## Data in this exercise
╔══
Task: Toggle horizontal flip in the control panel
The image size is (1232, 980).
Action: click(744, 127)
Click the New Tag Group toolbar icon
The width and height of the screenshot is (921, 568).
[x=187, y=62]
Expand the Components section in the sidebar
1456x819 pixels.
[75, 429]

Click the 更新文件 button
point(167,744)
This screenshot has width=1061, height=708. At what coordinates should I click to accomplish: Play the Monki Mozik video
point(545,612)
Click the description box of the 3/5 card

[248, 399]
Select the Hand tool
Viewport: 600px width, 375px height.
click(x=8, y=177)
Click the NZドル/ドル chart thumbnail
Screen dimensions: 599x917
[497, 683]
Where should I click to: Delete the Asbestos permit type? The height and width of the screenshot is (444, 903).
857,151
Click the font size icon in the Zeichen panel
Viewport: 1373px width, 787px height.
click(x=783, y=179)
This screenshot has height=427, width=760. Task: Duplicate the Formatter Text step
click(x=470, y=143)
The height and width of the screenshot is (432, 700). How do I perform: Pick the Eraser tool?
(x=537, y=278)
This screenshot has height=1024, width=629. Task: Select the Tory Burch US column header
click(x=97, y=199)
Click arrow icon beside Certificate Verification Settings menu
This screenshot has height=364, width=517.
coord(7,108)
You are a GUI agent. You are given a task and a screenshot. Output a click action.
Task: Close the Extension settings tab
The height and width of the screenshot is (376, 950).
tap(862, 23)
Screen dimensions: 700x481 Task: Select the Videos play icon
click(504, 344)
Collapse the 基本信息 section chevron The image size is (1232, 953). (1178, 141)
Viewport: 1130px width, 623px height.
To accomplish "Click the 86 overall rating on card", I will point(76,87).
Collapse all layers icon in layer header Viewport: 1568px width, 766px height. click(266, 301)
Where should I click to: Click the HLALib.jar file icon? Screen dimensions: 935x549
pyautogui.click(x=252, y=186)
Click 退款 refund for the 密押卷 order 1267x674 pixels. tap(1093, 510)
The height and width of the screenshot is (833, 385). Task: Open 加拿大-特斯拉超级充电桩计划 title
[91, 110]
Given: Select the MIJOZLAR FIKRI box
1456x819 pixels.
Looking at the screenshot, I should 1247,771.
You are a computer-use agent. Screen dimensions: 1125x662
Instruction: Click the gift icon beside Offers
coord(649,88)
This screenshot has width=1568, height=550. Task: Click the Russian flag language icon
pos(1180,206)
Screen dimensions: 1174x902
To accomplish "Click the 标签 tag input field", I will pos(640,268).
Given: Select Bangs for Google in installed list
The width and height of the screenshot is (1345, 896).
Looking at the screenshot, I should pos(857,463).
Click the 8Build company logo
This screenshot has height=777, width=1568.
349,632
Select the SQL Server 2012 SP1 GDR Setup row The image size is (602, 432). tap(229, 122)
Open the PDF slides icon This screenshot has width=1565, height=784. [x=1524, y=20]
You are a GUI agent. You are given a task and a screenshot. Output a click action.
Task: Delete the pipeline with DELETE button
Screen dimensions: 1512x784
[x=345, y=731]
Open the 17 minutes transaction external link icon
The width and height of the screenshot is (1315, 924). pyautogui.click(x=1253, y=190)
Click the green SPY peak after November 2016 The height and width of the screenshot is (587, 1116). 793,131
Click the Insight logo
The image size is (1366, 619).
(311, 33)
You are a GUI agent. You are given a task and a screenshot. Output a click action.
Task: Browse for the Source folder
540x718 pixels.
╚══
## Exercise details
Repeat the rows from the line with "This screenshot has height=1024, width=629." to the line with "tap(862, 23)", swapping "Extension" for "Browser" and leaving everything else unchanged.

## Exercise result
This screenshot has height=1024, width=629. Task: Select the Tory Burch US column header
click(x=97, y=199)
Click arrow icon beside Certificate Verification Settings menu
This screenshot has height=364, width=517.
coord(7,108)
You are a GUI agent. You are given a task and a screenshot. Output a click action.
Task: Close the Browser settings tab
The height and width of the screenshot is (376, 950).
tap(862, 23)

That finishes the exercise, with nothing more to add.